5. SUR LES DEMANDES ACCESSOIRES :
M. [X] [F] et Mme [J] [F], partie perdante, supporteront in solidum la charge des dépens, qui comprendront notamment le coût du commandement de payer, de l’assignation en référé et de sa notification à la préfecture.
Conformément aux dispositions de l’article 700 du code de procédure civile, le juge condamne la partie tenue aux dépens ou qui perd son procès à payer à l’autre partie la somme qu’il détermine, au titre des frais exposés et non compris dans les dépens. Dans tous les cas, le juge tient compte de l’équité ou de la situation économique de la partie condamnée et il peut, même d’office, pour des raisons tirées des mêmes considérations, dire qu’il n’y a pas lieu à cette condamnation.
Compte tenu des démarches qu’a dû accomplir le demandeur, M. [X] [F] et Mme [J] [F] seront condamnés in solidum à lui verser une somme de 320,00 € au titre de l’article 700 du code de procédure civile.

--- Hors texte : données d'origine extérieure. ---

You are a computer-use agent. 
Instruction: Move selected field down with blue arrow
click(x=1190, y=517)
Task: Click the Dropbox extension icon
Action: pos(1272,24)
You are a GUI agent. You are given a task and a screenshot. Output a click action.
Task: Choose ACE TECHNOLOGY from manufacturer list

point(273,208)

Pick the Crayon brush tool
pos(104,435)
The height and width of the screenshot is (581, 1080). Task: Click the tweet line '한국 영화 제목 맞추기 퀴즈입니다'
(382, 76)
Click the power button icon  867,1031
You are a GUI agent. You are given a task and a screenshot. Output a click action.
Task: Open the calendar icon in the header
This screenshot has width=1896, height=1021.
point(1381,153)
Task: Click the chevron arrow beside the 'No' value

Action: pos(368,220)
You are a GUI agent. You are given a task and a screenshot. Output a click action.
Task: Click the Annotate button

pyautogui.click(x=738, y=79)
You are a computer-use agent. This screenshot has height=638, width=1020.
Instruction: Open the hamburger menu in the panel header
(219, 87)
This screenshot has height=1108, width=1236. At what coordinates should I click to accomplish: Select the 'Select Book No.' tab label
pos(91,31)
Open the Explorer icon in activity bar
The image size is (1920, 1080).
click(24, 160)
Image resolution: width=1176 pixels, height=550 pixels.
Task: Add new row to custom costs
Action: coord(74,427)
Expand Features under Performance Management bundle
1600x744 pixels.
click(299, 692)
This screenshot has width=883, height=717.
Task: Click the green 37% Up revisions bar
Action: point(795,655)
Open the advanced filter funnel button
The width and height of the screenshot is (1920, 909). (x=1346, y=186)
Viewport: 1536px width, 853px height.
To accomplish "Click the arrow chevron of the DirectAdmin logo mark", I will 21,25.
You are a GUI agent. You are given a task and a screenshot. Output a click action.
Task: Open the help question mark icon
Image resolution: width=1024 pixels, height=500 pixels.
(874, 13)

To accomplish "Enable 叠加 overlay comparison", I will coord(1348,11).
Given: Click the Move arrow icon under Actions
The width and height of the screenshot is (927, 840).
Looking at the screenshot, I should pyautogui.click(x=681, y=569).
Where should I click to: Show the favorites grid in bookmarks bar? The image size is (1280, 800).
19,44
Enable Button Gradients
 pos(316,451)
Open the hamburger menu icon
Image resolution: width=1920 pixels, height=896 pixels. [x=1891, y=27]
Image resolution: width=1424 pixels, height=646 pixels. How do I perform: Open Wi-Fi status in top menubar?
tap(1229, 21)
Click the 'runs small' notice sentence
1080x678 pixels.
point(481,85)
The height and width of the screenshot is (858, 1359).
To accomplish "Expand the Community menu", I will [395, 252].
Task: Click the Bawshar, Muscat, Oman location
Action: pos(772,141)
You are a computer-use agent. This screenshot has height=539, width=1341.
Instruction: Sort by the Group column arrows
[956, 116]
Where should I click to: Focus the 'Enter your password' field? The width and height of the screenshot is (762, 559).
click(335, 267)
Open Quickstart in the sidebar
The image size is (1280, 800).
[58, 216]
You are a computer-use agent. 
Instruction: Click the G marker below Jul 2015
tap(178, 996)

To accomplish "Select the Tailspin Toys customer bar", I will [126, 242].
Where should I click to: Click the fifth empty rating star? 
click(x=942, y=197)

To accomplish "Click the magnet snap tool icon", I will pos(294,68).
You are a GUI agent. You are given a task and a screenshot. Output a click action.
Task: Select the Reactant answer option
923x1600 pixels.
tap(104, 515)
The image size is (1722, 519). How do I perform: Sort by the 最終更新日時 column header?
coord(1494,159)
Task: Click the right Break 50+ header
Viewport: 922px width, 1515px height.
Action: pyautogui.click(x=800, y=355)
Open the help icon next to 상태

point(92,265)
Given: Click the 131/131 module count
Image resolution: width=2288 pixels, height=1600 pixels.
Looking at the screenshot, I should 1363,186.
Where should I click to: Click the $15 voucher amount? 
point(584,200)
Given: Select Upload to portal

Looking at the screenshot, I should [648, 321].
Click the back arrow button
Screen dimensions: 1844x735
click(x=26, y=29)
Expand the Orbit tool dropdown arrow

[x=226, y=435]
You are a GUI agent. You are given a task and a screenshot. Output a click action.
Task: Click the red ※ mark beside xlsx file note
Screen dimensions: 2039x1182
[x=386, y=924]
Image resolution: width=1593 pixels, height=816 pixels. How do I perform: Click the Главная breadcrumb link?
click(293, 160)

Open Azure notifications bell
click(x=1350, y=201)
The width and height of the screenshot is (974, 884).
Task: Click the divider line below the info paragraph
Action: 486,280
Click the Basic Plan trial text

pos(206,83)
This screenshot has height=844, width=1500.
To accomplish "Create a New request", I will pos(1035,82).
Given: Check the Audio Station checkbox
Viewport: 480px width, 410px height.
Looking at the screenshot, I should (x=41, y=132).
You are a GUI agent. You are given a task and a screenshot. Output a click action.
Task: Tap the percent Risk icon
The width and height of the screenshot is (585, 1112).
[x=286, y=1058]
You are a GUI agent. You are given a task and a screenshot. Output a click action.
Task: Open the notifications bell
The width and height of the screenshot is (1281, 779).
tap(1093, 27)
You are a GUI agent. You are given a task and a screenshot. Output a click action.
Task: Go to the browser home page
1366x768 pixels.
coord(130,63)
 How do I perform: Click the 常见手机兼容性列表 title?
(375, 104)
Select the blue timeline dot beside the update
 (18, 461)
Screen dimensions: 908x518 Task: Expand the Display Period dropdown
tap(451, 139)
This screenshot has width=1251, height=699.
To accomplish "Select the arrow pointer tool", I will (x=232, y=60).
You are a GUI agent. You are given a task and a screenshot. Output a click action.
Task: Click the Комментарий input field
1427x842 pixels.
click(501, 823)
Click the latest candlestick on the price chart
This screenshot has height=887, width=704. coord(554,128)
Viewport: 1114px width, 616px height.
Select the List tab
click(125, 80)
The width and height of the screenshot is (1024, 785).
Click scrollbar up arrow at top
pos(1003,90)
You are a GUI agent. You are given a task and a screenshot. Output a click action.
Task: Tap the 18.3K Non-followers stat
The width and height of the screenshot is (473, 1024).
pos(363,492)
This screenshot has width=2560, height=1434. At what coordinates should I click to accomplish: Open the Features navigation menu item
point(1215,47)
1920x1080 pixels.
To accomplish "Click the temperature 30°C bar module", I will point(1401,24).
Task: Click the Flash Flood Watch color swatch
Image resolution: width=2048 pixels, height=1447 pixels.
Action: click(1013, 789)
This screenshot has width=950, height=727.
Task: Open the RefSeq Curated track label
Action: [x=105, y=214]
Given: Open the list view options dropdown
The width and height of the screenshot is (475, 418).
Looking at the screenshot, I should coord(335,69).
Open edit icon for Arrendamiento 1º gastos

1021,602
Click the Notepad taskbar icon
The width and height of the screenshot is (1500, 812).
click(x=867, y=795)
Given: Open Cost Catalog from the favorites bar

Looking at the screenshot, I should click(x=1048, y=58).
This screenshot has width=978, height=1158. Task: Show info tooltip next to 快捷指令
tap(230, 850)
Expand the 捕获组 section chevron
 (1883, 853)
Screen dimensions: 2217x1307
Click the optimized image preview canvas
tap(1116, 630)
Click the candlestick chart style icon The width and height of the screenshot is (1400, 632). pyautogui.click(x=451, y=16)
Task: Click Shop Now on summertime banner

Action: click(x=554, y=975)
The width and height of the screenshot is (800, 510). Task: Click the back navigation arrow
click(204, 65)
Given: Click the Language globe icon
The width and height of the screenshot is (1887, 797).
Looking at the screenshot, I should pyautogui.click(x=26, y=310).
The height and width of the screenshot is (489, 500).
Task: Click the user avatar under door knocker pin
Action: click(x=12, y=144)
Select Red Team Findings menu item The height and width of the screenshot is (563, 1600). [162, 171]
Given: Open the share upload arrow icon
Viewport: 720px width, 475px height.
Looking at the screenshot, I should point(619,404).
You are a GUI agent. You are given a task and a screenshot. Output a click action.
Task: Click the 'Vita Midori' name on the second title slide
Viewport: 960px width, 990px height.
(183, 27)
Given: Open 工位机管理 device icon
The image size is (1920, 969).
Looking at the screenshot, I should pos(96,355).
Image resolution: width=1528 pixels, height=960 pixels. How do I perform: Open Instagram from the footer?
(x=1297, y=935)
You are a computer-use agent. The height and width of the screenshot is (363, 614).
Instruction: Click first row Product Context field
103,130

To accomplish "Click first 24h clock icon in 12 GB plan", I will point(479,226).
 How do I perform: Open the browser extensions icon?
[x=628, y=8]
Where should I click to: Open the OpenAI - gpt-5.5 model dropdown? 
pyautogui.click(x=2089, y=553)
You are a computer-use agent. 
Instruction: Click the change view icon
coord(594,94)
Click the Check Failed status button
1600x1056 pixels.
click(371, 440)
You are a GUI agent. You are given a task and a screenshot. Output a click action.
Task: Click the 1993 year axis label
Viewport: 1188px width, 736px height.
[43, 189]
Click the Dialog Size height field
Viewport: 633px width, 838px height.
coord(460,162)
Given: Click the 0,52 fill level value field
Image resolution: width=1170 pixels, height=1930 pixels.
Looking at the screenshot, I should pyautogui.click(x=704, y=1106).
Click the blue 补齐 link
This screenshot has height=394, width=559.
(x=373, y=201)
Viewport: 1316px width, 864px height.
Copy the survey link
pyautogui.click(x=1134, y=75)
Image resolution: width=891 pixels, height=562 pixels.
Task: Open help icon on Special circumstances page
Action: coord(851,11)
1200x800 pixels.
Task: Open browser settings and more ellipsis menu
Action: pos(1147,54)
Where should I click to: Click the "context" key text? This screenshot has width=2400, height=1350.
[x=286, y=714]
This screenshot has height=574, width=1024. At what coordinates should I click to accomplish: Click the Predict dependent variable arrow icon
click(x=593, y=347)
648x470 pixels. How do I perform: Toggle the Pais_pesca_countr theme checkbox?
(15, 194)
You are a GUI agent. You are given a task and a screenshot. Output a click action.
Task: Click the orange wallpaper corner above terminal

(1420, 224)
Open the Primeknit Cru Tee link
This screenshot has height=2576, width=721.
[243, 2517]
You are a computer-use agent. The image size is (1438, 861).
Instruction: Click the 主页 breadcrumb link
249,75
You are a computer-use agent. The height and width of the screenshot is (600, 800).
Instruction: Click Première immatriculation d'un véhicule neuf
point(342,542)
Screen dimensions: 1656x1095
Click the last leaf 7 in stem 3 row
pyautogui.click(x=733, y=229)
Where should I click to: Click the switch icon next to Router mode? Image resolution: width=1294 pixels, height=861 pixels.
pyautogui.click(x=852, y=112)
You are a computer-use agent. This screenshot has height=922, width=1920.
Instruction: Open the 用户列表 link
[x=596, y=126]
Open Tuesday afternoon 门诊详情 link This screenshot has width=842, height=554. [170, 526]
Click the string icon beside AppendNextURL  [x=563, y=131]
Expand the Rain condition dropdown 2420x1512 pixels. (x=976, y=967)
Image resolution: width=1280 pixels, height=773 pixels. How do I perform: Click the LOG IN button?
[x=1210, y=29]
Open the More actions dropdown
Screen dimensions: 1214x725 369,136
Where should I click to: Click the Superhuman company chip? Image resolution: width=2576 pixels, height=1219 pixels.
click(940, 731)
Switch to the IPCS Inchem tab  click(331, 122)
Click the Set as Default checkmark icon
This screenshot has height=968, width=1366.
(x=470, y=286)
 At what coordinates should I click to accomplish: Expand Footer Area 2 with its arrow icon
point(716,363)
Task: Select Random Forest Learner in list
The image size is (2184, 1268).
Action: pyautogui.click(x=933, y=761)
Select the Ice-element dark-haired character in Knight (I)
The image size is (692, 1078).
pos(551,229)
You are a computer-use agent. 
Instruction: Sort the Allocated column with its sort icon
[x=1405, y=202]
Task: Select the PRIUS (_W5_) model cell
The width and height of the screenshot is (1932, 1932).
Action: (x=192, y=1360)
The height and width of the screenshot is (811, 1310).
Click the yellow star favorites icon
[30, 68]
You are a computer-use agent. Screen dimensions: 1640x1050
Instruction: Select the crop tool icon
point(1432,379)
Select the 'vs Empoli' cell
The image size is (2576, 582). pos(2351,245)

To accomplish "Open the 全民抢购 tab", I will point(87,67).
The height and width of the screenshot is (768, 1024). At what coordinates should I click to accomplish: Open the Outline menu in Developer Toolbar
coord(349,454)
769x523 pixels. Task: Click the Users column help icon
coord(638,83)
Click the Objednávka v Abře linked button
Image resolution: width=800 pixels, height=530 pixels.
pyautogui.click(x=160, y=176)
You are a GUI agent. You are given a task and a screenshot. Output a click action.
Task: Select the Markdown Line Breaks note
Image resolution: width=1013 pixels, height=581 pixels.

La présente décision sera exécutoire à titre provisoire, conformément à l’article 514 du code de procédure civile.
PAR CES MOTIFS
Le juge des contentieux de la protection du Tribunal judiciaire statuant en référé, par mise à disposition au greffe, par ordonnance réputée contradictoire et en premier ressort,
REJETANT toutes demandes autre, plus ample ou contraire ;
CONSTATE que les conditions d’acquisition de la clause résolutoire figurant au contrat du 19 mars 2025 ayant pris effet le 11 avril 2025 entre la S.A. CDC HABITAT Social et M. [X] [F] et Mme [J] [F] concernant un logement à usage d’habitation, type 3 porte 1142, 4ème étage, sis [Adresse 5], sont réunies à la date du 16 juillet 2025 à 24 heures ;
ORDONNE en conséquence à M. [X] [F] et Mme [J] [F] de libérer corps et biens le logement et ses annexes par eux occupés et restituer les clés à compter de la signification de la présente décision ;
DIT qu’à défaut pour M. [X] [F] et Mme [J] [F] d’avoir volontairement libéré les lieux et restitué les clés, la S.A. CDC HABITAT Social pourra, deux mois après la signification d’un commandement de quitter les lieux, faire procéder à leur expulsion ainsi qu’à celle de tous occupants de leur chef, y compris le cas échéant avec le concours d’un serrurier et de la force publique ;
CONDAMNE solidairement M. [X] [F] et Mme [J] [F] à payer à la S.A. CDC HABITAT Social une indemnité d’occupation provisionnelle, à compter du 17 juillet 2025 et jusqu’à la date de la libération définitive des lieux et la restitution des clés, payable mensuellement, au prorata temporis, à terme échu au plus tard le premier jour du mois suivant ;
FIXE cette indemnité mensuelle d’occupation au montant du loyer et des charges, calculés tels que si le contrat s’était poursuivi en ce compris les révisions, réajustements et décompte définitif de charges ;
CONDAMNE solidairement M. [X] [F] et Mme [J] [F] à payer à la S.A. CDC HABITAT Social à titre provisionnel et en deniers et quittances à valoir sur les loyers et indemnités d’occupation, la somme de 2 110,85 € (décompte arrêté au 10 juillet 2025), avec les intérêts au taux légal à compter de la présente ordonnance ;
DIT n’y avoir lieu à l’octroi de délais de paiement ;
CONDAMNE in solidum M. [X] [F] et Mme [J] [F] aux dépens, qui comprendront notamment le coût du commandement de payer, de l’assignation en référé et de sa notification à la préfecture;
CONDAMNE in solidum M. [X] [F] et Mme [J] [F] à verser à la S.A. CDC HABITAT Social la somme de 320,00 € au titre de l’article 700 du code de procédure civile ;
DIT que copie de la présente décision sera communiquée par les soins du greffe au représentant de l’État dans le département, en application de l’article R. 412-2 du code des procédures civiles d’exécution.
RAPPELLE que la présente ordonnance est de plein droit exécutoire à titre provisoire ;
Ainsi jugé et prononcé les jour, mois et an susdits par la mise à disposition de la décision au greffe.